After Melissa Garvey alerted me to the Reader article, I invited Marin to be on my program on Sirius Satellite Radio, where he would not answer a simple question I asked four times: "Do you affirm homosexuality as normal, natural, and healthy?" Marin claimed that as a "bridge" he had to be circumspect and also denied ever saying the foundation would make him rich. He also said that he had the full support of HRC, GLAAD, and GMHC, which he had linked to and listed on his Web site as "sponsors and donors," even though he admitted they had not given him any money.
Both the Reader story and my interview with Marin seemed to send the gay groups spinning into damage control. Several gay Chicagoans I spoke with were outraged to read about HRC giving accolades to a man who was described in the very same story as also giving training sessions to the antigay groups that were organizing to protest at the Gay Games.
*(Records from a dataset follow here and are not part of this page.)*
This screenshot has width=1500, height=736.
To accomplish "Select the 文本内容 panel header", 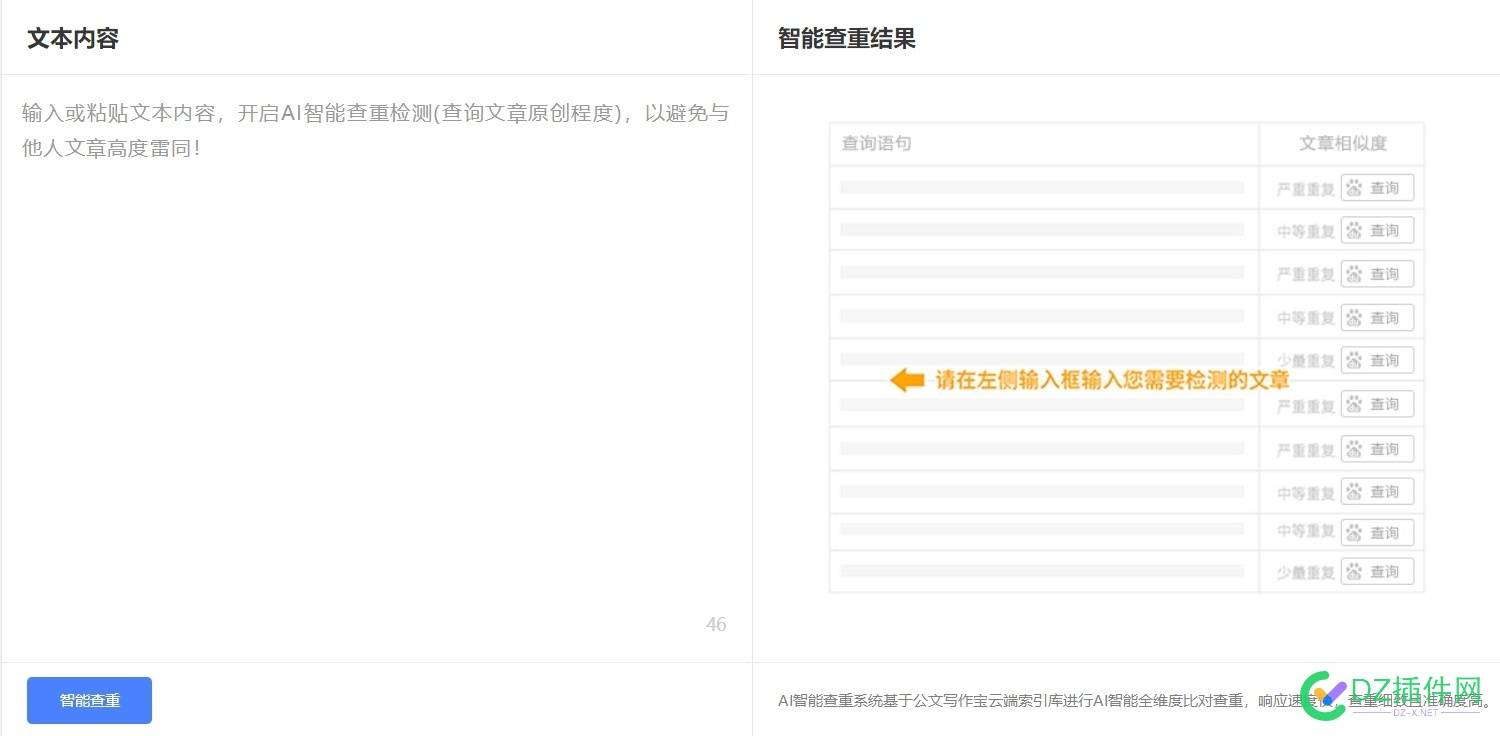I will coord(71,38).
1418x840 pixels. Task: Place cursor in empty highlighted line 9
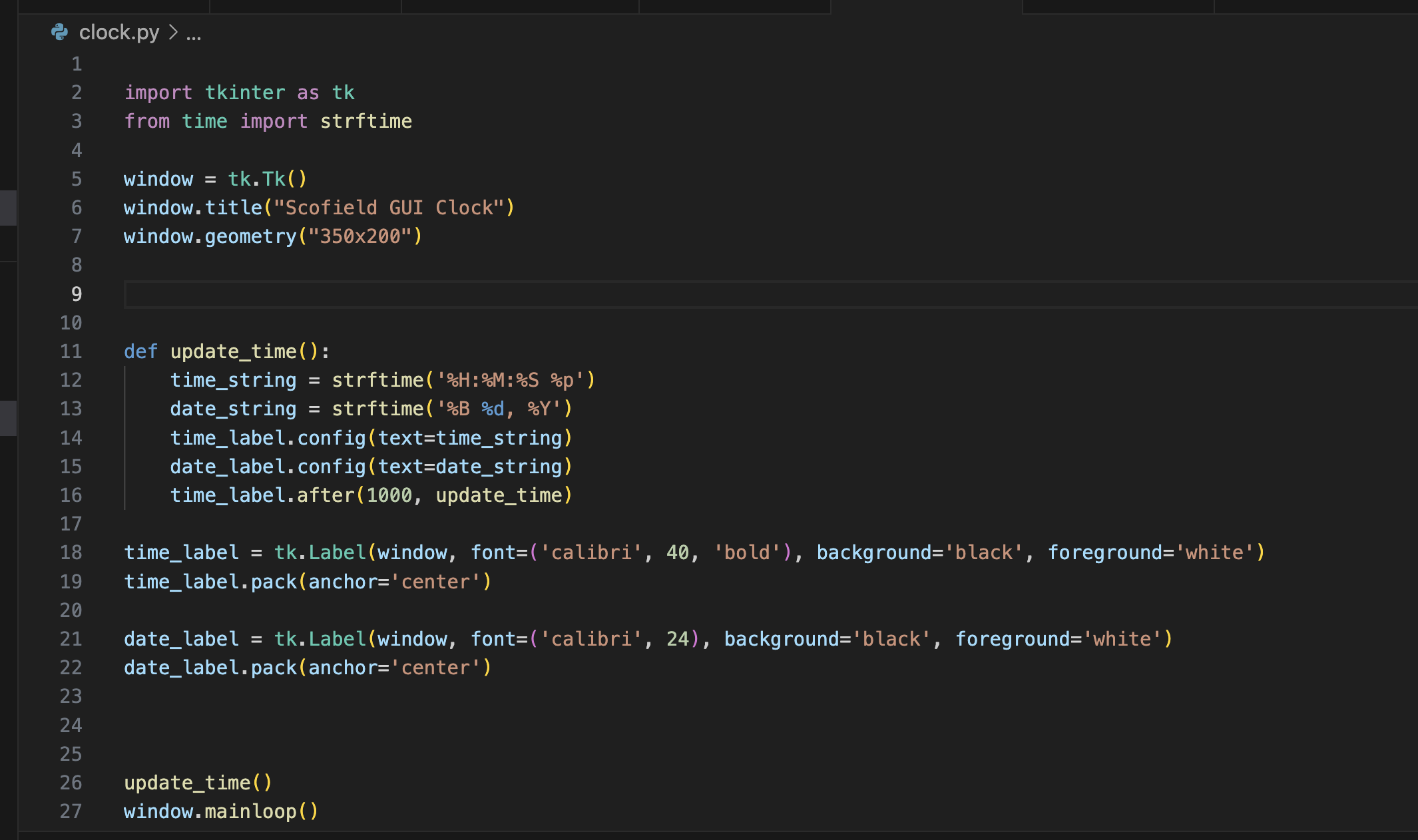pyautogui.click(x=771, y=294)
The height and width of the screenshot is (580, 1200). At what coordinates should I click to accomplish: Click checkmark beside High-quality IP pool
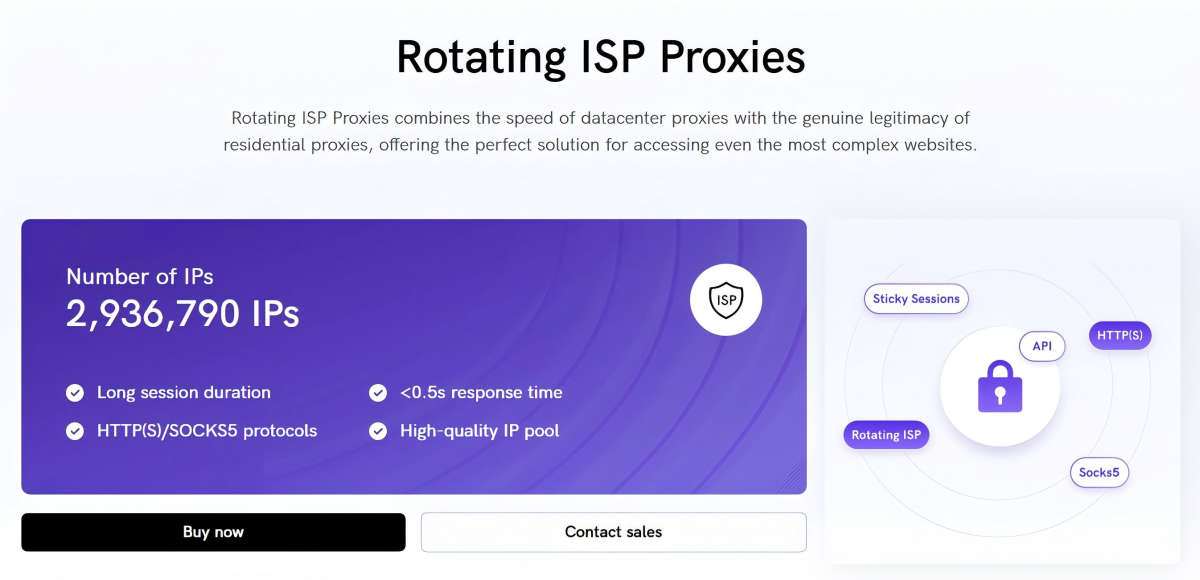[378, 431]
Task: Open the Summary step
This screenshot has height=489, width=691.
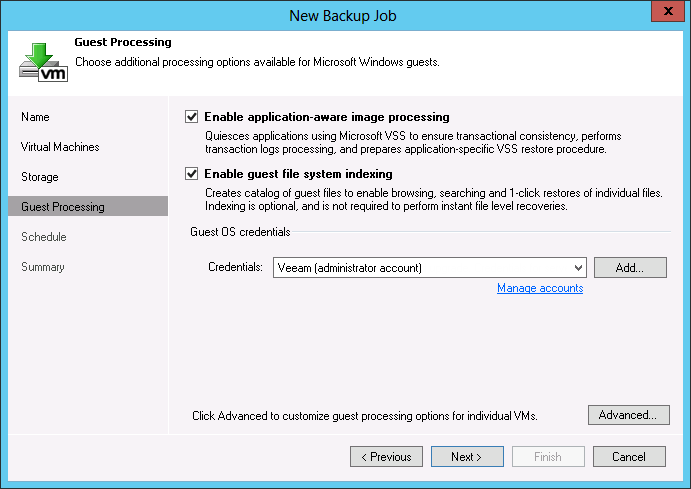Action: click(43, 267)
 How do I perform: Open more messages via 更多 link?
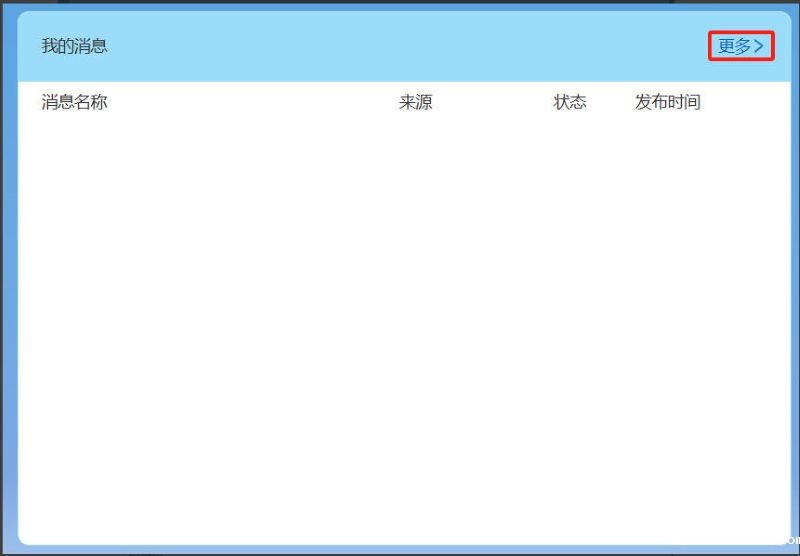[735, 46]
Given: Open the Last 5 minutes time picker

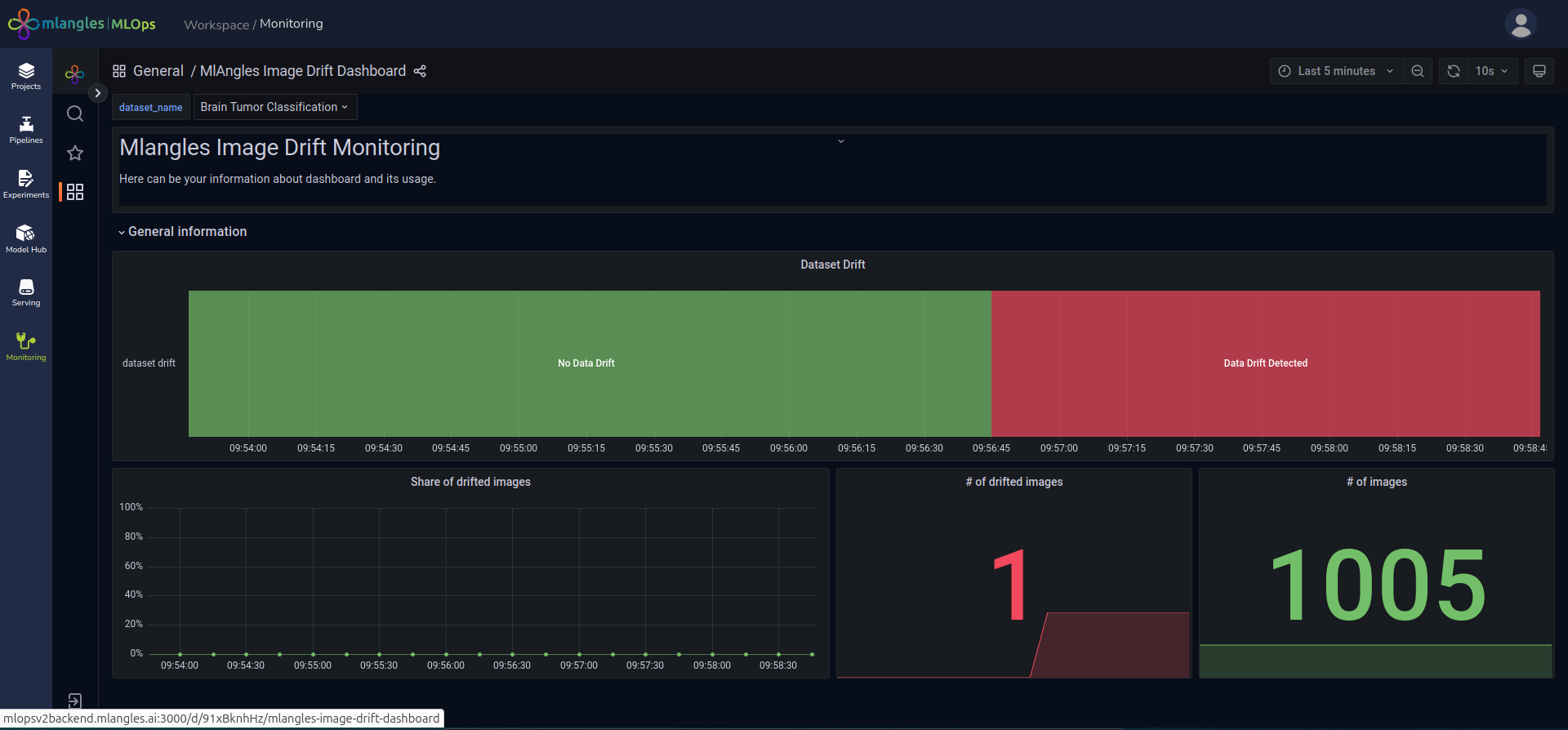Looking at the screenshot, I should [x=1336, y=71].
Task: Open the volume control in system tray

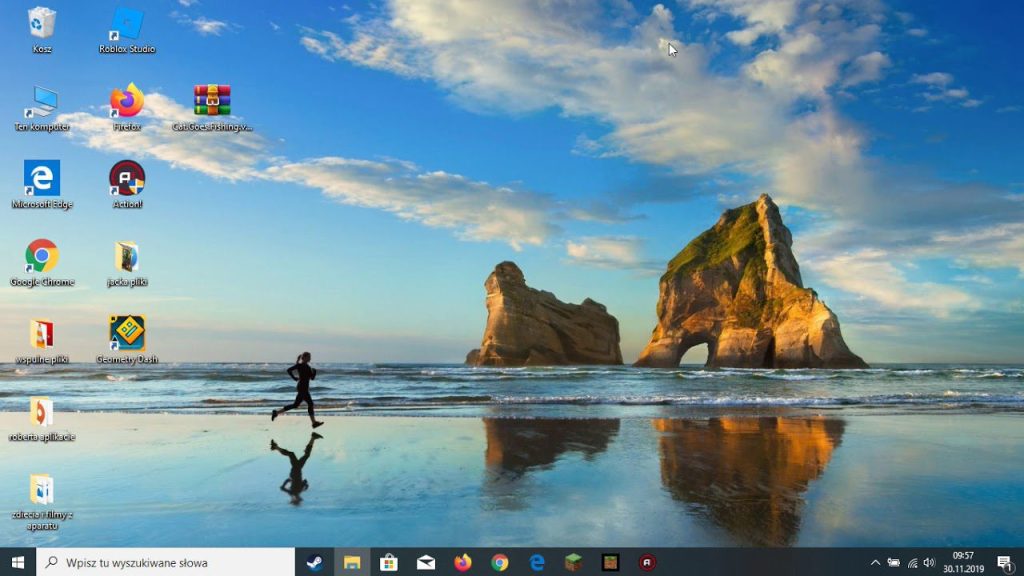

While Marin signed on to the HRC-sponsored event on gays and religion, he was also signed on to something called the Love and Truth campaign, which was heavily promoted by staunchly antigay organizer Peter LaBarbera and the Illinois Family Institute. Marin had given a training to the groups organizing the action shortly after Chicago evangelical pastor Michael Allen announced it. Knox says he told Marin he shouldn't have sponsored the event, and at Knox's suggestion, Marin didn't go to the Love and Truth campaign press conference -- though he didn't renounce the event.
Marin spent much time himself at the Gay Games events asking LGBT people to participate in a study that he said HRC had sponsored with the Marin Foundation: a survey on gays and faith -- which Knox says HRC was not sponsoring. Marin is not a social scientist, and on my radio program he couldn't name one Ph.D. who had worked on his survey.
Officials at HRC, GLAAD, and GMHC all confirm they'd never given any official endorsement to the Marin Foundation (though Knox said he did allow Marin to link to the group from his Web site), and each group has now contacted Marin to demand he remove them from his list of sponsors. (Pride Agenda also released a statement expressing the group's "distress" at learning more about Marin and broke off any links with him.) Within days the Marin Foundation home page disappeared entirely, replaced with a page stating "this site is temporarily unavailable."
Knox acknowledged to colleagues in a mass e-mail that "the responsibility is mine for this and I accept it with apologies to all concerned." But he maintains that dialogue with evangelicals is "so important" and is worth taking "risks" for.
But this isn't about taking or not taking "risks." It's about doing basic checking and having a hit more skepticism--and a bit less of a will to believe.